=== Work to be completed ===
Please set down only the lines running from the one with "Where should I" through the last line of the entries, exactly as written and without any pictures.

=== Available records ===
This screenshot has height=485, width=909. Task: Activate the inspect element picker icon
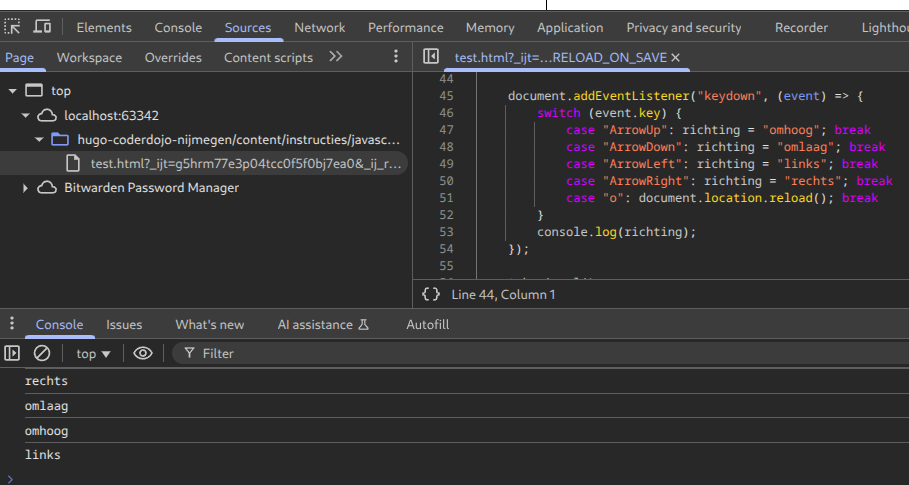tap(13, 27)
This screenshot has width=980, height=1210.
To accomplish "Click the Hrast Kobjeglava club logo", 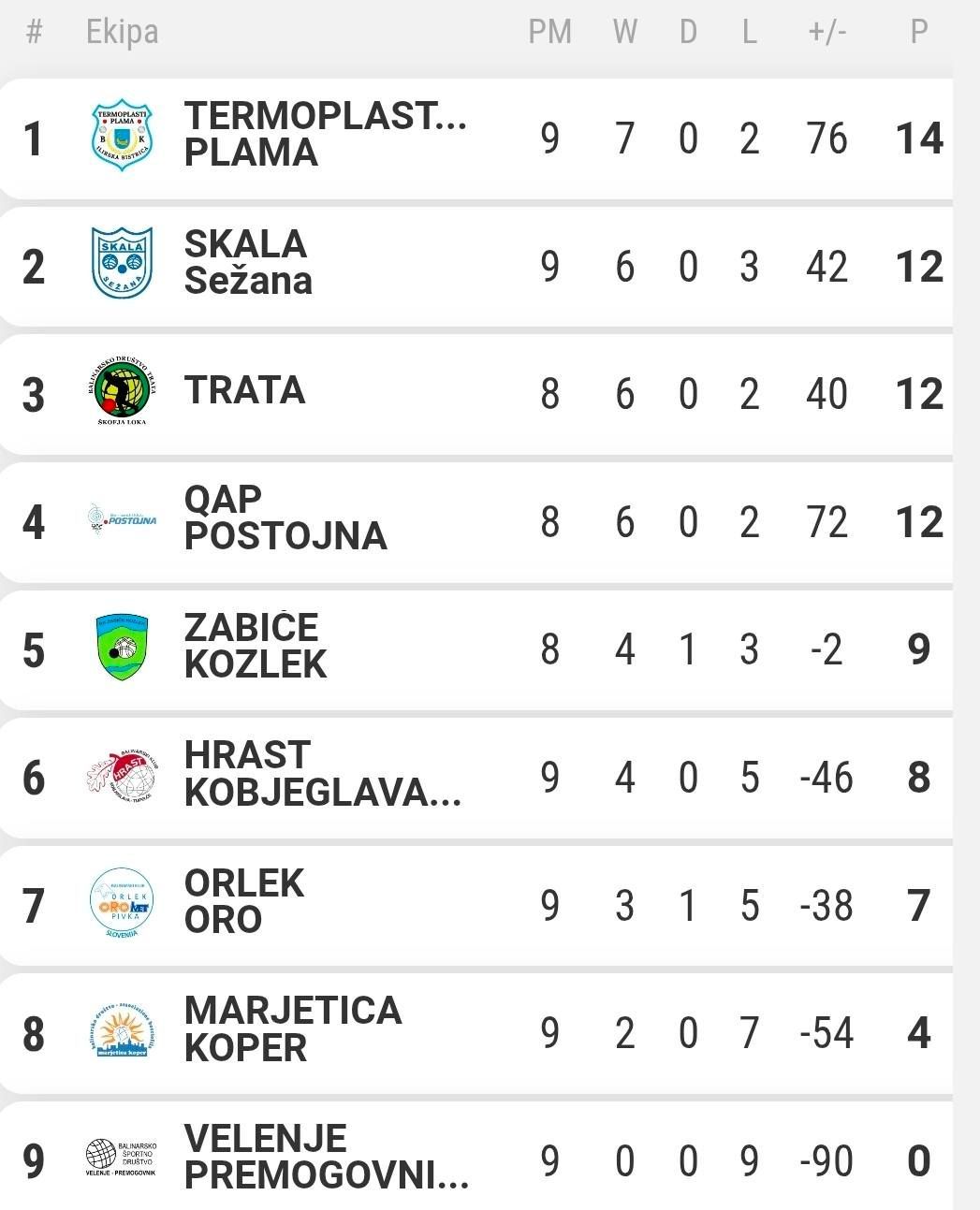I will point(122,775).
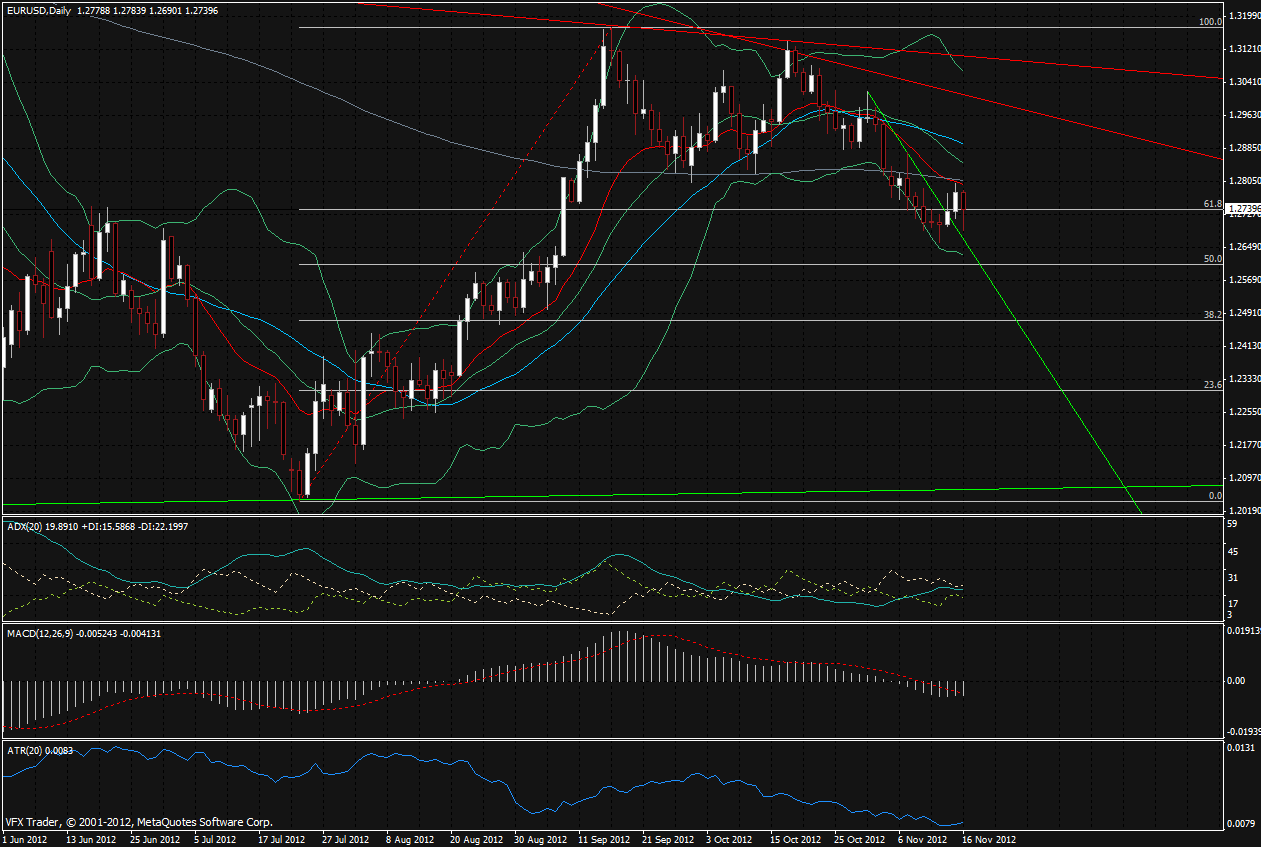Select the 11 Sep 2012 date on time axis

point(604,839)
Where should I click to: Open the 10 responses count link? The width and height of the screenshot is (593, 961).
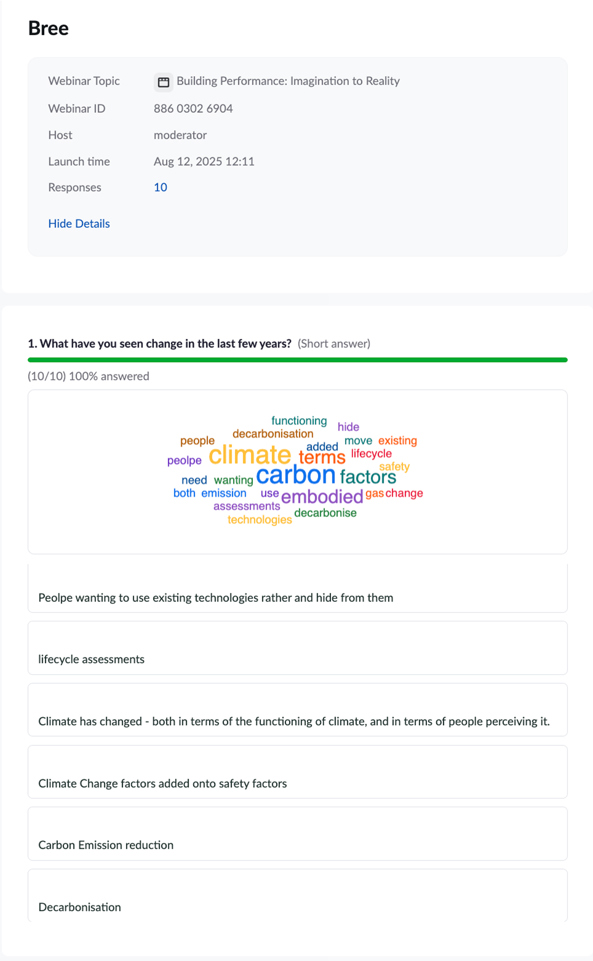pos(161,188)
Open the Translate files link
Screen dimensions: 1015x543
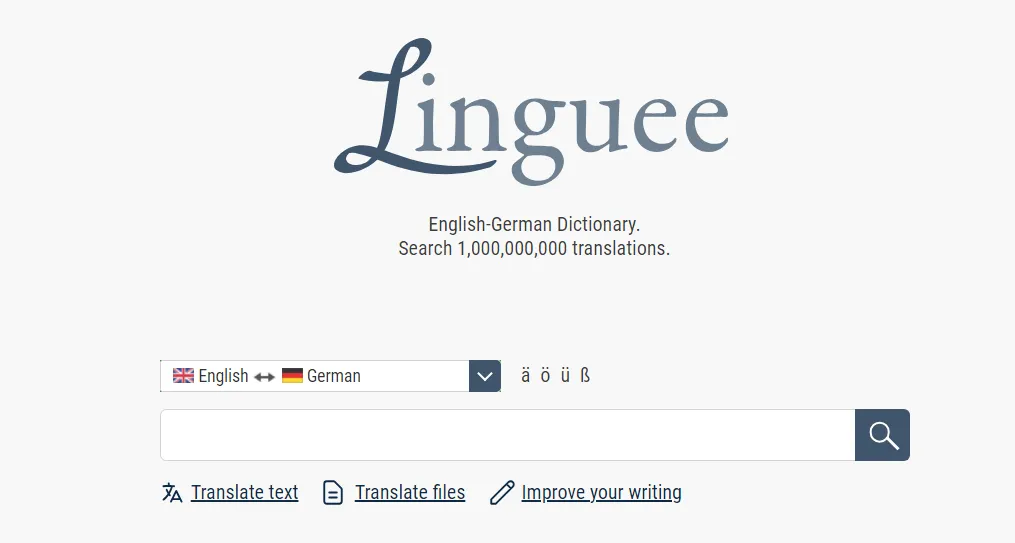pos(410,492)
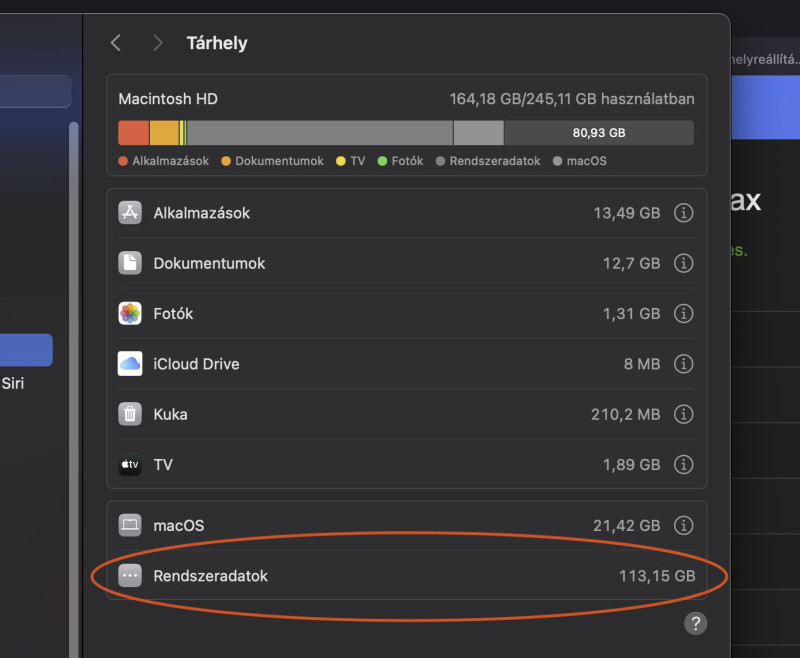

=== Answer space ===
Where should I click to: Open the 10 responses count link? The width and height of the screenshot is (593, 961).
pos(161,188)
Open the Translate files link
Screen dimensions: 1015x543
pos(410,492)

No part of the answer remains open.